Não podia deixar de prestar uma homenagem ao cantor Chrystian, recentemente falecido. Afinal, nascemos na mesma cidade. Não. Não éramos amigos. Na verdade, nunca nos encontramos. Ele não me conhecia. Eu o conhecia, por ser uma pessoa pública, desde os tempos em que cantava baladas românticas em inglês e pegava a Gretchen. Gostava de ouvir “Please don’t say goodbye”. Gostava de ver a Gretchen rebolando o bumbum na cara da gente durante os programas de auditório que passavam na TV.
Quem me conhece minimamente sabe que eu não curto música sertaneja.

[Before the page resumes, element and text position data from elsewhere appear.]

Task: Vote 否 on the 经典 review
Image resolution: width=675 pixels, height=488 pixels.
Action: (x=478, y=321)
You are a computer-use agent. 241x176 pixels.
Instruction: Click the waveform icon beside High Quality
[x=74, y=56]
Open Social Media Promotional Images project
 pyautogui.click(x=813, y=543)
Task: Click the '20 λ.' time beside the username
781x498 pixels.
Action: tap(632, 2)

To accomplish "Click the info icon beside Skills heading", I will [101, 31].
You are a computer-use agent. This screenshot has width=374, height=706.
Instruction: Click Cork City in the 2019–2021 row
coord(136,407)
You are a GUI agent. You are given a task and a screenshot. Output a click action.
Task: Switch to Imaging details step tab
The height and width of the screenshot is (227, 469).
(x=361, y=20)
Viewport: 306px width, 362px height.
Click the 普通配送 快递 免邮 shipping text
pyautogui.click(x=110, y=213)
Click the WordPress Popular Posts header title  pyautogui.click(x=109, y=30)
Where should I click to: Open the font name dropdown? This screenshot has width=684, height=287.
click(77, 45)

Aprecio, sim, os clássicos da música caipira, a chamada música de raiz, contudo, até mesmo para me regozijar escutando esse tipo de repertório, preciso estar inserido no ambiente mais propício, quer seja no campo, quer seja numa quermesse de cidade interiorana. Não consigo chegar em casa após um dia exaustivo de trabalho e colocar música caipira para tocar. Simplesmente, não funciona comigo.
Portanto, eu acompanhava à distância, sem maior interesse, a carreira do cantor Chrystian, em particular, após ele ter parado de cantar na língua inglesa para se unir ao irmão numa dupla que fez retumbante sucesso. Obviamente, nunca fui um especialista do gênero, mas, considerava Chrystian & Ralf como a melhor dupla sertaneja do Brasil. E olha que tinha dupla, viu. Admirava o timbre invulgar, o alcance vocal, a perfeita afinação e harmonia dos irmãos. Em segundo plano, eu colocava Chitãozinho & Xororó como os meus prediletos, principalmente, por causa do Xororó, que até hoje mantém intacta a potente voz sempre muito afinada.
Me bate uma deprê quando um artista que admiro morre. E a neurastenia vai piorando com a idade. Os meus heróis não estão morrendo de overdose, mas, sucumbindo por moléstias próprias da senilidade. Quando eu soube do falecimento do Chrystian, ainda que ele não fosse um dos meus ídolos nas artes, fiquei verdadeiramente sentido. Além da capacidade vocal inconteste, admirava a simplicidade, o bom humor e o carisma do Zezinho. Zezinho era o apelido que José Pereira Neto usava antes de se tornar uma celebridade.
Melancólico, macambúzio, apanhei uma garrafa de vinho tinto e fui ouvir seleções com as melhores canções de Chrystian & Ralf. A despeito da mudança de estilo musical, o romantismo permanecia na maior parte das composições escritas na língua pátria, ou seja, no bom e velho português. Enquanto escutava as canções de um gênero musical com o qual guardava pouca afinidade, fiquei particularmente impressionado com a audição de “Poeira no vento”, uma bela versão brasileira para “Dust in the wind”, que marcou época na versão original da banda norte-americana Kansas. Som bom do caralho.
Reflexões existencialistas obrigatórias advieram na minha mente. Uma das poucas vantagens de envelhecer, além da mais completa indisposição para conviver com boçais reacionários e com gente hipócrita, chata, era fazer somente o que se tinha vontade, tornando-me mais livre, mais aberto às novidades e mais tolerante com determinadas diferenças conceituais — excetuando-se, obviamente, os boçais reacionários e toda aquela gente hipócrita e chata.
Não vou bancar o oportunista: a música sertaneja nunca foi a minha praia. Mesmo assim, sinceramente comovido com a morte do célebre conterrâneo, só me resta o reconhecimento público do seu talento, ao lhe prestar um tributo por meio desta crônica. Por fim, depois de várias doses de um cabernet chileno, fiz uma seleção muito particular, elencando as 10 melhores canções de Chrystian & Ralf em todos os tempos, ou melhor, desde que Zezinho passou a cantar música brasileira juntamente com o seu irmão. José Pereira era um goiano de pé-rachado muito invocado. Quisera tivéssemos nos encontrado em Goiânia. Penso que teria sido uma experiência agradável e divertida. Viva o Chrystian! Viva a música popular brasileira!